BEGIN Source records

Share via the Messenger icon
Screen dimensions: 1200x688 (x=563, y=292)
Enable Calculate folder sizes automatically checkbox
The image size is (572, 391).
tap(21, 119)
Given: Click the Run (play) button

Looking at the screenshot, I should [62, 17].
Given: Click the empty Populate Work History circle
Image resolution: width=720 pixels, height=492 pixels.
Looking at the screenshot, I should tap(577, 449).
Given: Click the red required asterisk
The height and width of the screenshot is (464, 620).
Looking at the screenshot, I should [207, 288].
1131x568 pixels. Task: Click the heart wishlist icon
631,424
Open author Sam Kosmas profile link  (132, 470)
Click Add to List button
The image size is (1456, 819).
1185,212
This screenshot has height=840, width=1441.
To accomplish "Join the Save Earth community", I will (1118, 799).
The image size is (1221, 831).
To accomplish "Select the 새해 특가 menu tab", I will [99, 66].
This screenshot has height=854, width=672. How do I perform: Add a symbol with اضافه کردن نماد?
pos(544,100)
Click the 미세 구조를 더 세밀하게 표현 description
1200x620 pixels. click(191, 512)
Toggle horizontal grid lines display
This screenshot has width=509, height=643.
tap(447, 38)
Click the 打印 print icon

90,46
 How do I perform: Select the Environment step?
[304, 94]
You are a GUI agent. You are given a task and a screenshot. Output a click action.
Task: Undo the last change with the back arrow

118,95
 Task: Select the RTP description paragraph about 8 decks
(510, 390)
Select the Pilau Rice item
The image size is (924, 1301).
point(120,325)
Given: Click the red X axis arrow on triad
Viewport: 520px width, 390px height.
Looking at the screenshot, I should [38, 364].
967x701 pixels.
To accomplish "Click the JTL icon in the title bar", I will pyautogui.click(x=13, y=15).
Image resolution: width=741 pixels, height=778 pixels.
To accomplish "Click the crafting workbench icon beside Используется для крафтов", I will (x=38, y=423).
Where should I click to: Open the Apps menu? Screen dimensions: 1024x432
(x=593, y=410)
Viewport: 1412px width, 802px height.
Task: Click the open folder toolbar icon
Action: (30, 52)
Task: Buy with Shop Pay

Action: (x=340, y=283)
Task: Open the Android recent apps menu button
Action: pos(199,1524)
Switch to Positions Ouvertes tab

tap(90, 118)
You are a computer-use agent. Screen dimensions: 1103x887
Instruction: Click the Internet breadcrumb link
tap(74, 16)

END Source records

Go through the material above and set each line down verbatim.

Share via the Messenger icon
Screen dimensions: 1200x688 (x=563, y=292)
Enable Calculate folder sizes automatically checkbox
The image size is (572, 391).
tap(21, 119)
Given: Click the Run (play) button

Looking at the screenshot, I should [62, 17].
Given: Click the empty Populate Work History circle
Image resolution: width=720 pixels, height=492 pixels.
Looking at the screenshot, I should tap(577, 449).
Given: Click the red required asterisk
The height and width of the screenshot is (464, 620).
Looking at the screenshot, I should [207, 288].
1131x568 pixels. Task: Click the heart wishlist icon
631,424
Open author Sam Kosmas profile link  (132, 470)
Click Add to List button
The image size is (1456, 819).
1185,212
This screenshot has height=840, width=1441.
To accomplish "Join the Save Earth community", I will (1118, 799).
The image size is (1221, 831).
To accomplish "Select the 새해 특가 menu tab", I will [99, 66].
This screenshot has height=854, width=672. How do I perform: Add a symbol with اضافه کردن نماد?
pos(544,100)
Click the 미세 구조를 더 세밀하게 표현 description
1200x620 pixels. click(191, 512)
Toggle horizontal grid lines display
This screenshot has width=509, height=643.
tap(447, 38)
Click the 打印 print icon

90,46
 How do I perform: Select the Environment step?
[304, 94]
You are a GUI agent. You are given a task and a screenshot. Output a click action.
Task: Undo the last change with the back arrow

118,95
 Task: Select the RTP description paragraph about 8 decks
(510, 390)
Select the Pilau Rice item
The image size is (924, 1301).
point(120,325)
Given: Click the red X axis arrow on triad
Viewport: 520px width, 390px height.
Looking at the screenshot, I should [38, 364].
967x701 pixels.
To accomplish "Click the JTL icon in the title bar", I will pyautogui.click(x=13, y=15).
Image resolution: width=741 pixels, height=778 pixels.
To accomplish "Click the crafting workbench icon beside Используется для крафтов", I will (x=38, y=423).
Where should I click to: Open the Apps menu? Screen dimensions: 1024x432
(x=593, y=410)
Viewport: 1412px width, 802px height.
Task: Click the open folder toolbar icon
Action: (30, 52)
Task: Buy with Shop Pay

Action: (x=340, y=283)
Task: Open the Android recent apps menu button
Action: pos(199,1524)
Switch to Positions Ouvertes tab

tap(90, 118)
You are a computer-use agent. Screen dimensions: 1103x887
Instruction: Click the Internet breadcrumb link
tap(74, 16)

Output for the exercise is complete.